К удовольствию Грачика, ему не пришлось тратить много времени и сил для расследования случая на железной дороге. Дело обошлось без него милиция города Цесиса прислала в Ригу вполне законченное дознание. По-видимому, Квэп действительно растерялся и начинал утрачивать способность к заметанию следов. Это было закономерно: он, как зверь, метался в суживающемся круге облавы и совершал ошибочные ходы, которые должны были привести его под выстрел охотника.
Вкратце ход дела был таков: начиналось оно в Тарту, в Эстонии. В одно из отделений тартуской милиции явилась некая Мария Солль с просьбой отыскать ее исчезнувшего брата Густава, немолодого уже человека, страдающего слабоумием. Его болезнь была зарегистрирована в психиатрической клинике тартуского университета: гебефреническая форма шизофрении. По свидетельству Марии Солль, Густав был подобен ребенку, с которым подчас можно было делать что угодно, но обладал вполне нормальным физическим развитием и даже привлекательностью. Он был послушной игрушкой в руках женщин. Мария привыкла к тому, что он почти никогда не бывал один, несмотря на то, что ни одна из его знакомых не могла извлечь из него и десятка сколько-нибудь связных фраз. Быть может, именно поэтому - по мере раскрытия его душевной неполноценности - и происходила столь частая смена привязанностей. Но с некоторого времени Мария, на иждивении которой находился Густав, стала замечать, что у него появляются кое-какие вещи, которые он не мог приобрести за свой счет. Сначала Мария заподозрила, что Густав заглядывает в ее кошелек. Но это подозрение отпало, и вскоре она открыла источник его доходов: Густава снабжала деньгами какая-то женщина.

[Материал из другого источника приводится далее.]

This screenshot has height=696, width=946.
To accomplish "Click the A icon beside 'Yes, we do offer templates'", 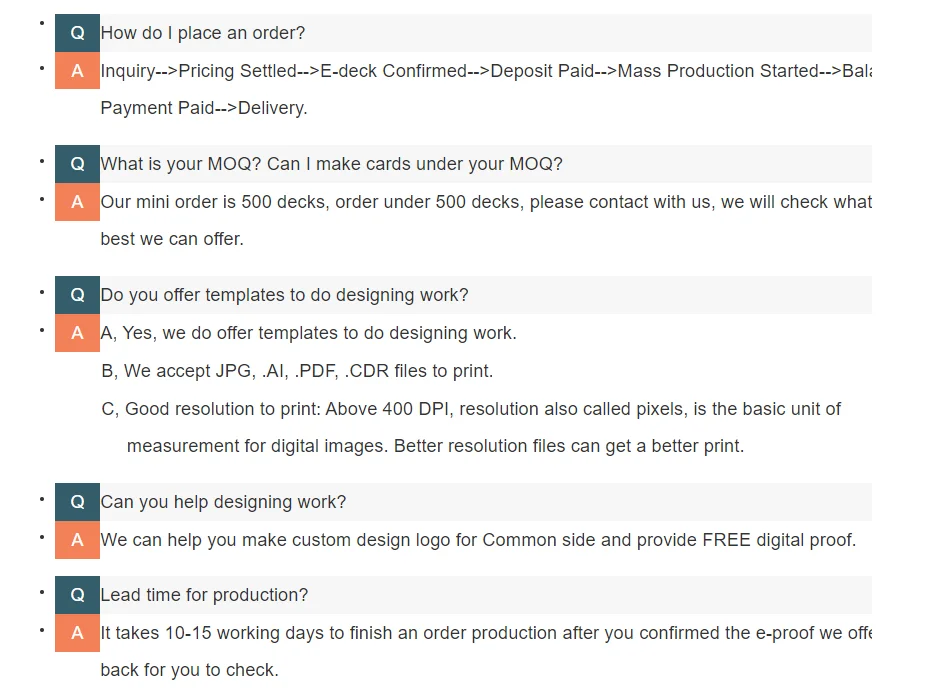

Марии удалось найти эту женщину, и она решительно попросила не давать Густаву денег. По акценту собеседницы Мария поняла, что имеет дело с латышкой. Она очень не понравилась Марии - блондинка среднего роста, скорее худая, нежели полная, она имела очень нездоровый, потрепанный вид. Она говорила с Марией, не выпуская изо рта сигарету. Когда догорала одна, она сразу закуривала следующую. К тому же от нее довольно сильно пахло вином.